Abstract
Background:
Benign prostatic hyperplasia (BPH) is a common age-associated disorder characterized by non-malignant proliferation of prostate tissues. However, its underlying molecular mechanisms remain incompletely elucidated.
Methods:
A rat model of BPH was established via surgical castration followed by testosterone propionate administration. Proteomic profiling was performed on prostate tissues from BPH and sham-operated rats. Public datasets of BPH patients and healthy individuals were also analyzed to validate the translational relevance. In addition, qPCR was conducted on both rat tissues and human-derived prostate cell lines to confirm gene expression levels. Furthermore, immunohistochemistry was performed on prostate tissue samples from BPH patients to examine the expression and localization of the target proteins.
Results:
Proteomic analysis revealed significant upregulation of four proteins-QPCT, ARHGEF37, FLNC, and LGALS7-in BPH model rats compared with controls. KEGG pathway enrichment identified the MAPK signaling pathway as a potential key regulator of BPH progression. Similar expression patterns were observed in human datasets. qPCR results further validated the elevated expression of these four genes in both rat and human BPH-related samples.

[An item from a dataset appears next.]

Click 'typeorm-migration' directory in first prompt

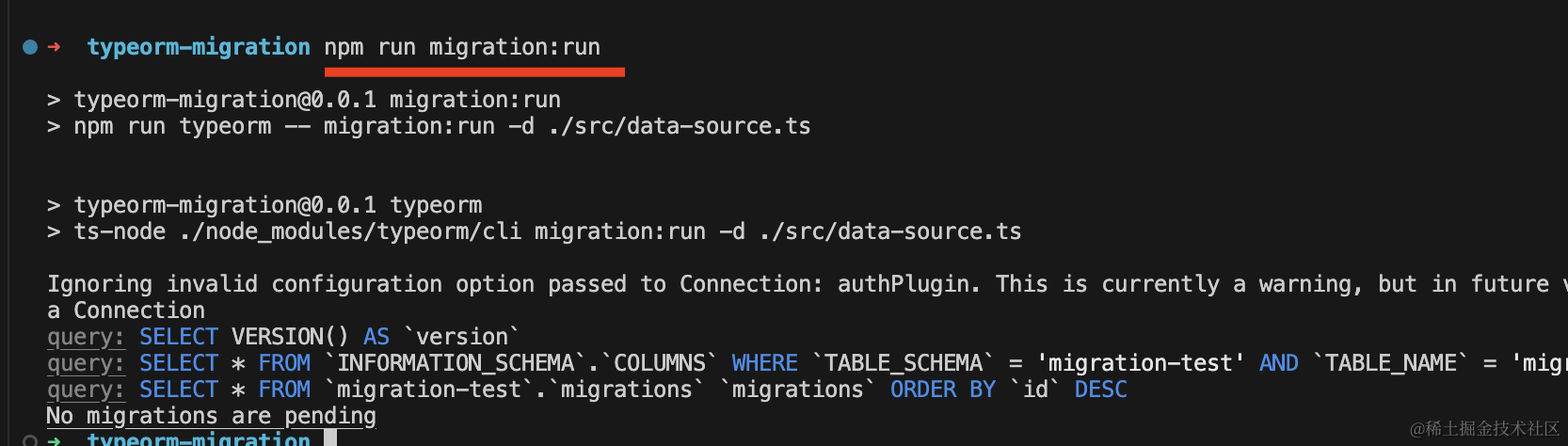(x=198, y=47)
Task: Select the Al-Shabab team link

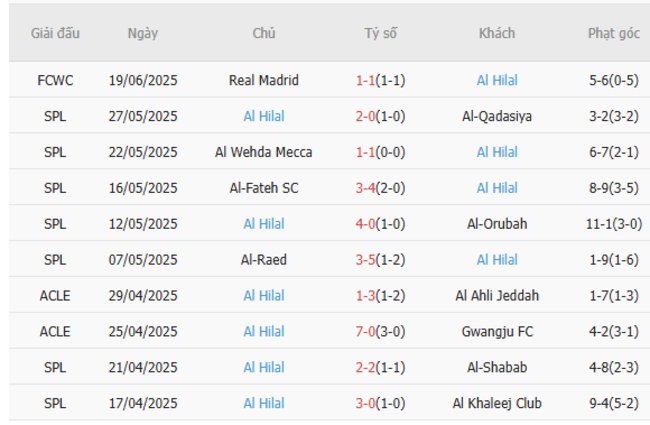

Immunohistochemistry further demonstrated that all four proteins were highly expressed in prostate tissues from BPH patients.
Conclusions:
The aberrant overexpression of QPCT, ARHGEF37, FLNC, and LGALS7, along with dysregulation of the MAPK signaling pathway, may contribute to BPH pathogenesis. These findings provide new insights into the molecular mechanisms of BPH and may inform the development of diagnostic markers or therapeutic targets.
Keywords:
MAPK pathway; benign prostatic hyperplasia; genetic markers; immunology; proteomics.